[Stored data entries]
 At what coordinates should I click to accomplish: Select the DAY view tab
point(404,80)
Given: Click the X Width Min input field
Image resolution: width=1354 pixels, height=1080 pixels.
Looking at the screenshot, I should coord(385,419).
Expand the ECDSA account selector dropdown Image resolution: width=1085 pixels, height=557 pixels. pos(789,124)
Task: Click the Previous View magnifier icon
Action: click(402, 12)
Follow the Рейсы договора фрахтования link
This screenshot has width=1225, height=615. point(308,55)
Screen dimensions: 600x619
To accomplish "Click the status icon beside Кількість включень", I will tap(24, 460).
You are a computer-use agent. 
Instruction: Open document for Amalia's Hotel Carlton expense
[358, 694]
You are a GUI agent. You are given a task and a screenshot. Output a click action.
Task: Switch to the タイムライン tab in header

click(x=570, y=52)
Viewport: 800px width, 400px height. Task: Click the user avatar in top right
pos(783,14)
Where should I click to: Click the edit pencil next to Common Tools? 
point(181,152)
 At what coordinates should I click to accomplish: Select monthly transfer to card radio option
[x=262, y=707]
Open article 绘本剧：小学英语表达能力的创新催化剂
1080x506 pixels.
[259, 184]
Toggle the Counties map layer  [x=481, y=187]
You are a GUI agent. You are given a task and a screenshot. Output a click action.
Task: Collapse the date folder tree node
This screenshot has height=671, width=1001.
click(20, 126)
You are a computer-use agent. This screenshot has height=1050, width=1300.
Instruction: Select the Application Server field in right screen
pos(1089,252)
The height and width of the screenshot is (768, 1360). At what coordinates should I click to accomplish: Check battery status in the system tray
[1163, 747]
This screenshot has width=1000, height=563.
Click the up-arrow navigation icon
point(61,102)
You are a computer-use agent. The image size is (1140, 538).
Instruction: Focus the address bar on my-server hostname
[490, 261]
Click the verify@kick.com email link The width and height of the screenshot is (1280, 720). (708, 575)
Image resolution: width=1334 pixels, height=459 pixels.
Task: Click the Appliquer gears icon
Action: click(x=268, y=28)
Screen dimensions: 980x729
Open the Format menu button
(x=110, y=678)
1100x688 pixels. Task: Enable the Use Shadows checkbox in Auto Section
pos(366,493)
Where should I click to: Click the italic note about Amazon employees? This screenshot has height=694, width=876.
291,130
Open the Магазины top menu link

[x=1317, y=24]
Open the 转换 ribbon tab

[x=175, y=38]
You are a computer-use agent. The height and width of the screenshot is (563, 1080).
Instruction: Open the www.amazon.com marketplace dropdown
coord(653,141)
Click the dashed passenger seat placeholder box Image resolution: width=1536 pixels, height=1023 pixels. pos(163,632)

§ AIM OF THE EXERCISE
Output the data above without altering a line.

§ TASK RESULT
 At what coordinates should I click to accomplish: Select the DAY view tab
point(404,80)
Given: Click the X Width Min input field
Image resolution: width=1354 pixels, height=1080 pixels.
Looking at the screenshot, I should coord(385,419).
Expand the ECDSA account selector dropdown Image resolution: width=1085 pixels, height=557 pixels. pos(789,124)
Task: Click the Previous View magnifier icon
Action: click(402, 12)
Follow the Рейсы договора фрахтования link
This screenshot has width=1225, height=615. point(308,55)
Screen dimensions: 600x619
To accomplish "Click the status icon beside Кількість включень", I will tap(24, 460).
You are a computer-use agent. 
Instruction: Open document for Amalia's Hotel Carlton expense
[358, 694]
You are a GUI agent. You are given a task and a screenshot. Output a click action.
Task: Switch to the タイムライン tab in header

click(x=570, y=52)
Viewport: 800px width, 400px height. Task: Click the user avatar in top right
pos(783,14)
Where should I click to: Click the edit pencil next to Common Tools? 
point(181,152)
 At what coordinates should I click to accomplish: Select monthly transfer to card radio option
[x=262, y=707]
Open article 绘本剧：小学英语表达能力的创新催化剂
1080x506 pixels.
[259, 184]
Toggle the Counties map layer  [x=481, y=187]
You are a GUI agent. You are given a task and a screenshot. Output a click action.
Task: Collapse the date folder tree node
This screenshot has height=671, width=1001.
click(20, 126)
You are a computer-use agent. This screenshot has height=1050, width=1300.
Instruction: Select the Application Server field in right screen
pos(1089,252)
The height and width of the screenshot is (768, 1360). At what coordinates should I click to accomplish: Check battery status in the system tray
[1163, 747]
This screenshot has width=1000, height=563.
Click the up-arrow navigation icon
point(61,102)
You are a computer-use agent. The image size is (1140, 538).
Instruction: Focus the address bar on my-server hostname
[490, 261]
Click the verify@kick.com email link The width and height of the screenshot is (1280, 720). (708, 575)
Image resolution: width=1334 pixels, height=459 pixels.
Task: Click the Appliquer gears icon
Action: click(x=268, y=28)
Screen dimensions: 980x729
Open the Format menu button
(x=110, y=678)
1100x688 pixels. Task: Enable the Use Shadows checkbox in Auto Section
pos(366,493)
Where should I click to: Click the italic note about Amazon employees? This screenshot has height=694, width=876.
291,130
Open the Магазины top menu link

[x=1317, y=24]
Open the 转换 ribbon tab

[x=175, y=38]
You are a computer-use agent. The height and width of the screenshot is (563, 1080).
Instruction: Open the www.amazon.com marketplace dropdown
coord(653,141)
Click the dashed passenger seat placeholder box Image resolution: width=1536 pixels, height=1023 pixels. pos(163,632)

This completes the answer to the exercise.